- Nie ma wątpliwości, że Chile będzie rewelacją mistrzostw - mówił niedawno "Super Expressowi" znawca latynoskiej piłki Raul Lozano. Podobnych opinii pojawiło się w ostatnim czasie więcej. Przesada? W żadnym wypadku.
- Nigdy nie mieliśmy tak dobrej reprezentacji jak teraz - twierdzi Mauricio Isla. Obrońca Udinese podkreśla jednocześnie rolę, jaką w budowaniu tego zespołu odgrywa argentyński selekcjoner Marcelo Bielsa (55 l.).
- Nauczył nas bardzo wiele, podbudował na duchu - tłumaczy Isla, który sam jest wzorcowym przedstawicielem chilijskiego cudownego pokolenia. Ma 22 lata i gra w Serie A. W obronie współpracuje z Gonzalo Jarą (25 l., West Bromwich Albion) i Garym Medelem (23 l., Boca Juniors).
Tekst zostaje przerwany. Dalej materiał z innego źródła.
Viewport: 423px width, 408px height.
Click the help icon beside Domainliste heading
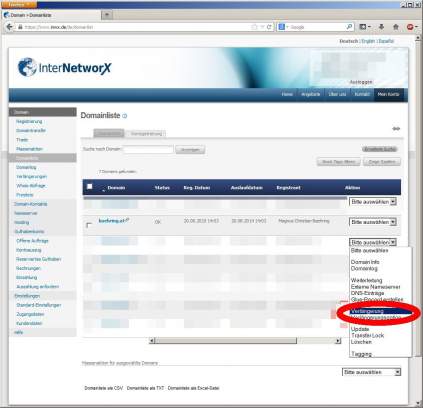pos(125,116)
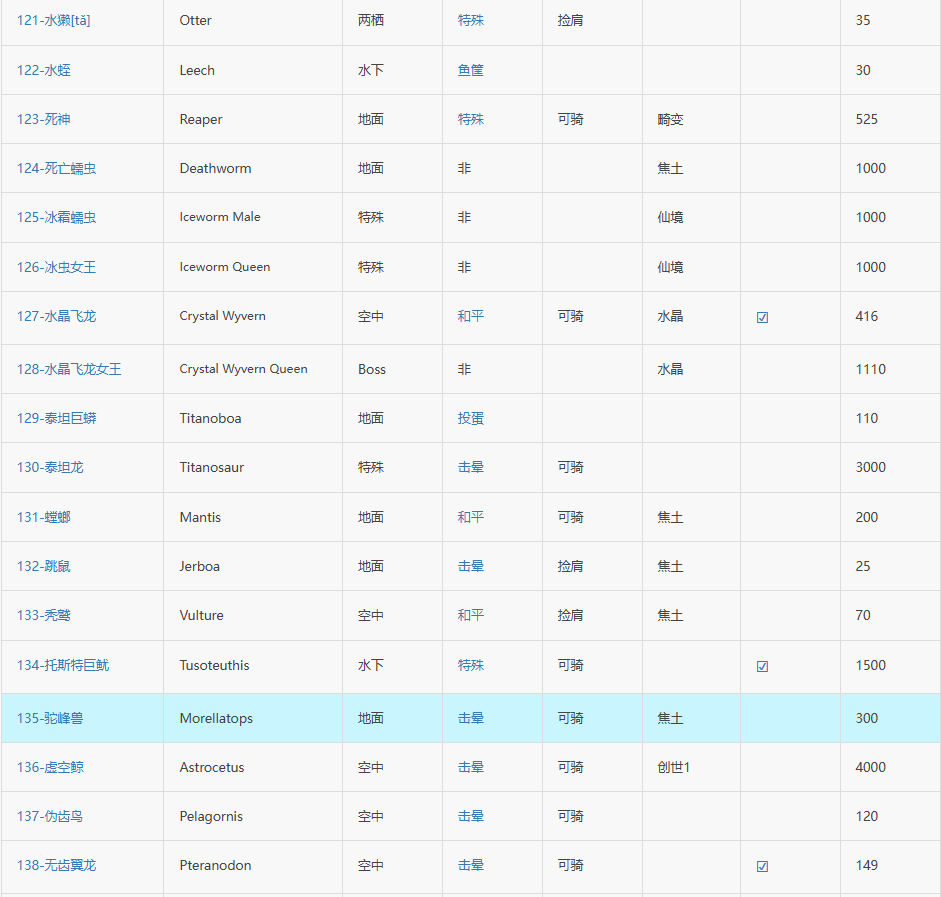Click the 击晕 taming link in Jerboa row
Screen dimensions: 941x897
(470, 566)

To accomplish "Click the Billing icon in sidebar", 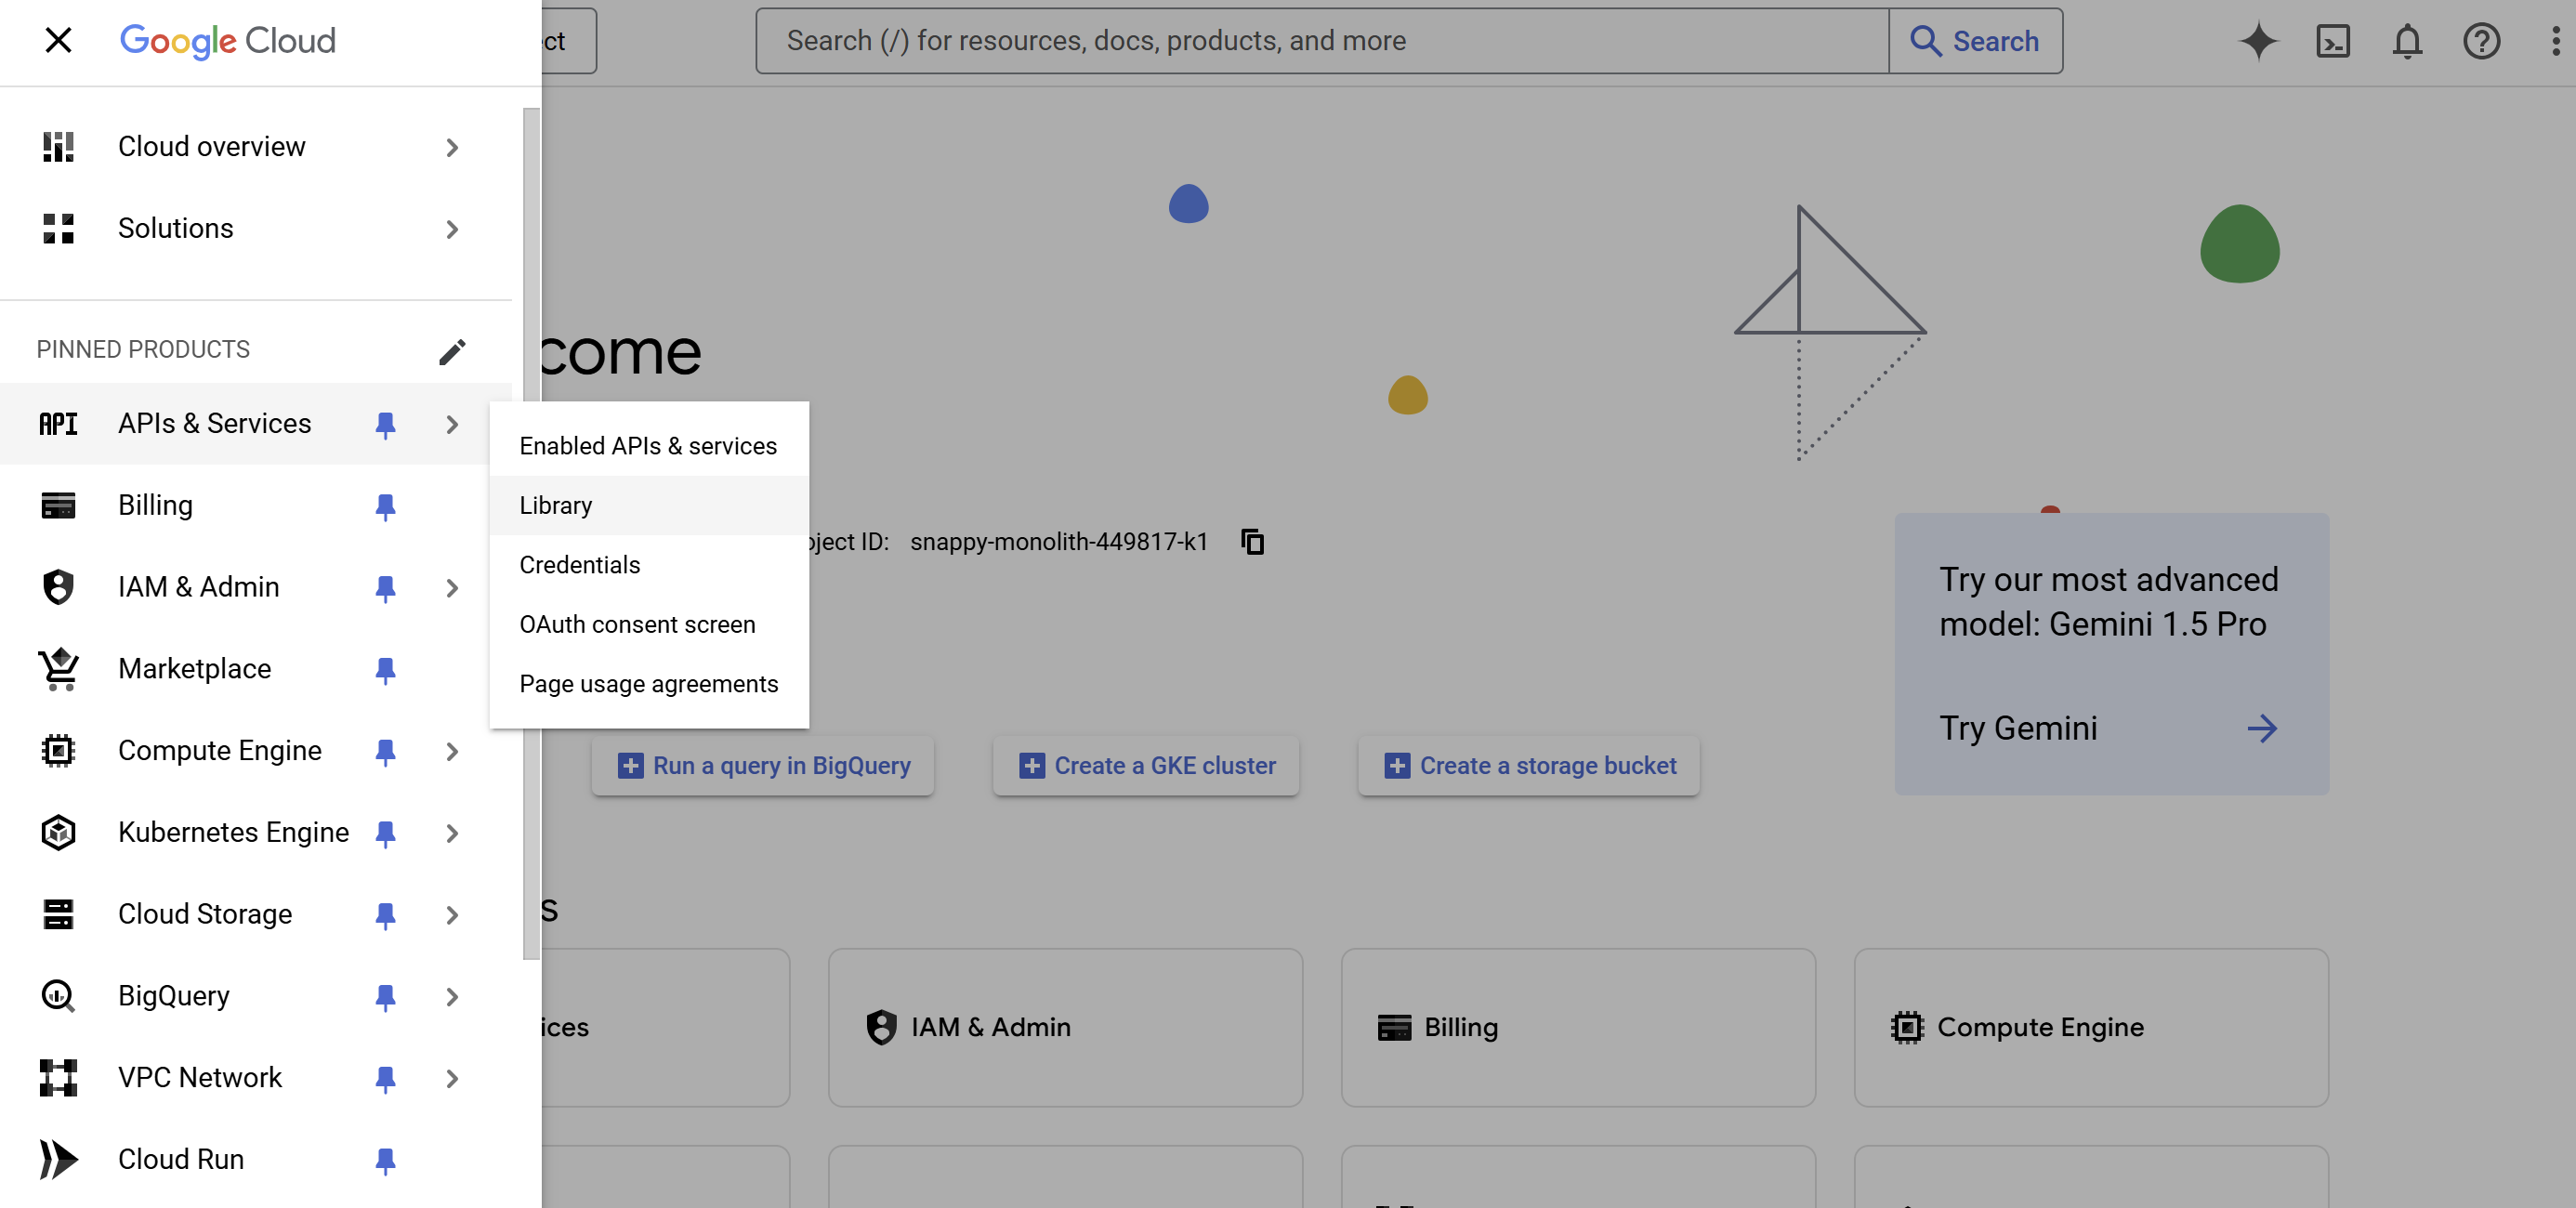I will click(x=59, y=505).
W drugiej linii rządzą Matias Fernandez (24 l., Sporting Lizbona), Carlos Carmona (23 l., Reggina) i Arturo Vidal (23 l., Bayer Leverkusen). Za ofensywę odpowiadają Alexis Sanchez (22 l., Udinese) i Mark Gonzalez (26 l., CSKA Moskwa).
Ta chilijska młodzież już tworzy piekielnie groźny zespół. Eliminacje w grupie południowoamerykańskiej Chile zakończyło na 2. miejscu, tylko punkt za Brazylią. Podopieczni Bielsy strzelili 32 bramki (pod tym względem też tylko Brazylia była lepsza). Czy w RPA pójdzie im równie dobrze?
- Stać nas na bardzo wiele - zapewnia Humberto Suazo, jeden z niewielu Chilijczyków, dla którego może to być ostatni mundial. Ten znakomity napastnik ma już 29 lat, ale w Europie znany jest od niedawna. W 2006 roku według Światowej Federacji Statystyków i Historyków Futbolu był najskuteczniejszym piłkarzem świata (liczą się bramki w reprezentacji i międzynarodowych rozgrywkach klubowych), eliminacje mundialu w RPA zakończył jako król strzelców grupy, z 10 bramkami zdystansował argentyńskie i brazylijskie gwiazdy. Zimą trafił do Realu Saragossa i zanim w kwietniu nabawił się kontuzji, strzelił w lidze hiszpańskiej 6 bramek.
W ostatniej chwili przed mundialem Suazo, zwany "Chupete" (Smoczek), zdążył się wyleczyć. A to bardzo zła wiadomość dla rywali Chilijczyków.